Posted on: November 17, 2015

groze
Verified ownerGames: 1454 Reviews: 39
Overhyped by nostalgia
To those of you who haven't played the game at its original release date, think twice before buying it. Outcast is an amazing piece of video game history, a "what could have been" landmark, and it's great for that. For everything else, it falls short, especially since it tries to tackle too many genres at once, not managing to excel at a single one of them. It's a decent enough action-adventure that tried to bite more than it could chew. Don't get me wrong, I absolutely understand why hardcore fans love it, but when you look at it without nostalgia rose-tinted glasses, you realize the game is full of flaws, some of them quite blatant and not that small.
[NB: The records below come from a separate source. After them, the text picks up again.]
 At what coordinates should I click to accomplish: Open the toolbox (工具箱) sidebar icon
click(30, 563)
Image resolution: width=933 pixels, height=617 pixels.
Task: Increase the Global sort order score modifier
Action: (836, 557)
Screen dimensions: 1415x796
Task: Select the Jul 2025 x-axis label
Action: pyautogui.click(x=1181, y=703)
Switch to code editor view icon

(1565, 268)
It's a pure Belgian-made game that attempts to be a poor man's Planet of the Apes mixed with Stargate and the more post-colonial racist Tintin comics you can imagine. Appalling writing, horrible voice acting, clunky gameplay mechanics, all make this game a lot worse than what fans say it is. The truth is, there are way better action-adventure titles out there. Pick any one of the Legend of Kain series, to see how to make an action-adventure right; pick Beyond Good & Evil, arguably the last great pure action-adventure ever made. Outcast may have been one of the first true open-world games, but don't let that fool you: whatever it did good, games released after it perfected the formula. If you want an open world game, you'd be better off just buying Assassin's Creed, Saints Row 2, Saints Row 4 or the great Witcher 3: The Wild Hunt, all of which do the open-world thing better than Outcast, all available on GOG. Now, I can't bring myself to give the game a negative rating, as much as I personally dislike it, because I do value its place in the history of video games. It does feature an amazing NPC AI (for its time), the voxel engine looks impressive (for its time) and the open-world is superbly done (for its time). If you didn't play it when it came out, though, you're better off picking a different, better game.